= Work instruction 1 =
For the enolase text below, decide whether each statement agrees with it: (a) Saccharomyces cerevisiae grows best at 37°C; (b) the negative control described includes the enzyme enolase; (c) the answer says that a lower pH denatures the enzyme. Mark each one yes or no and quote the exact words that decide it.
= Work instruction 2 =
According to the enolase text below, what does pH change in the amino acids that make up the protein?

= Text shown =
'''

Question

Enolase is an enzyme that catalyzes one reaction in glycolysis in all organisms that carry out this process. The amino acid sequence of enolase is similar but not identical in the organisms. Researchers purified enolase from Saccharomyces cerevisiae, a single-celled eukaryotic yeast that grows best at 37°C, and from Chloroflexus aurantiacus, a bacterium that grows best at the much higher temperature of 55 C. The researchers compared the activity of purified enolase from the two organisms by measuring the rate of the reaction in the presence of varying concentrations of substrate and a constant amount of each enzyme at both 37°C and 55°C (a) Depending on the organism, the optimal pH for enolase to catalyze its reaction is between 6.5 and 8.0. Describe how a pH below or above this range is likely to affect enolase and its catalytic ability(b) Identify the appropriate negative control the researchers most likely used when measuring the reaction rate in the presence of each organism's enolase. (c) The researchers predict that for any particular concentration of substrate, the C. aurantiacus enolase- catalyzed reaction is more rapid at 55°C than at 37°C. Provide reasoning to justify the researchers' prediction.

Answer 1

Answer and Explanation:

(a) Depending on the organism, the optimal pH for enolase to catalyze its reaction is between 6.5 and 8.0. Describe how a pH below or above this range is likely to affect enolase and its catalytic ability

Enzymes are special types of protein that work on substrates to facilitate chemical reactions. They make these reactions faster. Enzymes also have optimum temperatures and pH. These factors affect protein folding, specificity of substrate binding and enzymatic activity.

pH is a measure of the alkalinity or acidity of a solution. High pH's are alkaline, while low ones are acidic. Enolase works best at an average to slightly alkaline pH (between 6.5 and 8.0).

pH changes the R group ionization of amino acids making up the protein. The altered charges affect the hydrogen bonding and thus the shape of the enzyme may change; substrate may not adequately bind to this shape.

• At lower pH, the enzyme activity slows
• At higher pH, the enzyme is denatured. Denaturation changes the structure and the enzymes are completely unable to attach to the substrate.

(b) Identify the appropriate negative control the researchers most likely used when measuring the reaction rate in the presence of each organism's enolase.

The researchers most likely used a buffer solution containing all reagents, without the enzyme enolase, as a negative control. A negative control is usually indicative of any contaminants that may affect the result obtained from the experiment.

• Negative controls should show no results from the assay.
• Thus, if another molecule is capable of converting 2-phosphoglycerate or 2-PGphosphoenolpyruvate PEP, its activity would be detected.

(c) The researchers predict that for any particular concentration of substrate, the C. aurantiacus enolase- catalyzed reaction is more rapid at 55°C than at 37°C. Provide reasoning to justify the researchers' prediction.

As the temperatures increase, the number of collisions of the molecules increases, and so does the reaction rate. This makes it more likely that the substrate would collide and bind with the active site. Beyond its optimal temperature, enolase would become denatured and the activity of the enzymes declines.

Recall, denaturation changes the structure and the enzymes are completely unable to attach to the substrate i.e. The attachment precision of the enzyme's active site to the substrate is impaired.

Higher activation energy found in C. aurantiacus would mean more energy is supplied to increase the number of collisions and reaction rate before denaturation occurs.

'''

Dataset entries:

'''

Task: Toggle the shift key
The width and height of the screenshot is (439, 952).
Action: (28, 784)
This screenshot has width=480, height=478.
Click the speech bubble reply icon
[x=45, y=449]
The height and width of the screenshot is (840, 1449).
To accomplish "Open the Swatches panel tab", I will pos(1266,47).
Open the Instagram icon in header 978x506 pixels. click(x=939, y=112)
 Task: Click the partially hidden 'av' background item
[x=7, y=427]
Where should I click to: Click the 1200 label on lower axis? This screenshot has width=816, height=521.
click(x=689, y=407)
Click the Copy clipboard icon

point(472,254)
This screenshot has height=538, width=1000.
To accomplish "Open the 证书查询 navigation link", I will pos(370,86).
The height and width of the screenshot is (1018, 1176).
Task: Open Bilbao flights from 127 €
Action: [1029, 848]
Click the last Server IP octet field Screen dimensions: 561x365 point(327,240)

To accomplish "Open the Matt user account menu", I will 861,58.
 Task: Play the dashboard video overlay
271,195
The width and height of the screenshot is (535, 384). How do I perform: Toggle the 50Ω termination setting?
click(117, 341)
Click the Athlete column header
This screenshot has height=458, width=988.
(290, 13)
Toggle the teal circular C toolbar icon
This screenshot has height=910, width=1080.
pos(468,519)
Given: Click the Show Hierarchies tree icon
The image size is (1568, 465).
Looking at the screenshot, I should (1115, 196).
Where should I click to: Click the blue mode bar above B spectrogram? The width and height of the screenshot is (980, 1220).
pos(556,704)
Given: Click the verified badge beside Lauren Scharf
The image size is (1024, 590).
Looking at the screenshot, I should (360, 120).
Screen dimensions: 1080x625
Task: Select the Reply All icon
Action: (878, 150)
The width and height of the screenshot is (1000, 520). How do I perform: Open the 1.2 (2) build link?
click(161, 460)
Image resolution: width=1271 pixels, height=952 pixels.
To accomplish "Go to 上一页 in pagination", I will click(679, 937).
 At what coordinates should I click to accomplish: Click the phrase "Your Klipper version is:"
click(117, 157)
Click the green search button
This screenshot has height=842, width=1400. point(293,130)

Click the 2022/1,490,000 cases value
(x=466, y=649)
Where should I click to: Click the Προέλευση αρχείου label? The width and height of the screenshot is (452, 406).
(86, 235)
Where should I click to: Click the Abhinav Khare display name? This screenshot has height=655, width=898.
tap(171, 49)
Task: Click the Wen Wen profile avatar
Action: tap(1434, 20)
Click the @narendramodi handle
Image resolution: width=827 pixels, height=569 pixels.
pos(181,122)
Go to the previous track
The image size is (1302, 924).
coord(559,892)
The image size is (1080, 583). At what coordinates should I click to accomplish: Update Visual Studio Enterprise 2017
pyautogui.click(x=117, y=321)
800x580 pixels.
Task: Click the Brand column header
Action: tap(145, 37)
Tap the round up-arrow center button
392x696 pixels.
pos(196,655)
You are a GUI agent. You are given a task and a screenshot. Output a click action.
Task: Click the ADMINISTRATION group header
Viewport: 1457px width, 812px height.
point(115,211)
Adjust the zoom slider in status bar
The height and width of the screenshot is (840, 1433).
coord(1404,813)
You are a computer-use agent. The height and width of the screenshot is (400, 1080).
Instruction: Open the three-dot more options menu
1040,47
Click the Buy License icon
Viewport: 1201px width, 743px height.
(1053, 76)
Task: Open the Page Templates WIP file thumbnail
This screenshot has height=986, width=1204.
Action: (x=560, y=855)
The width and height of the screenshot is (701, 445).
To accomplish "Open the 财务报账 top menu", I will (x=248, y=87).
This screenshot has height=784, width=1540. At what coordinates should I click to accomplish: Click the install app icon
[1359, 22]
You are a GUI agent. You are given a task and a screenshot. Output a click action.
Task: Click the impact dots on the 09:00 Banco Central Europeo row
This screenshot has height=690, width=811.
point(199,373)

'''

= Final answer 1 =
(a) Yes: "a single-celled eukaryotic yeast that grows best at 37°C"
(b) No: "a buffer solution containing all reagents, without the enzyme enolase"
(c) No: "At lower pH, the enzyme activity slows"

= Final answer 2 =
The ionization of their R groups.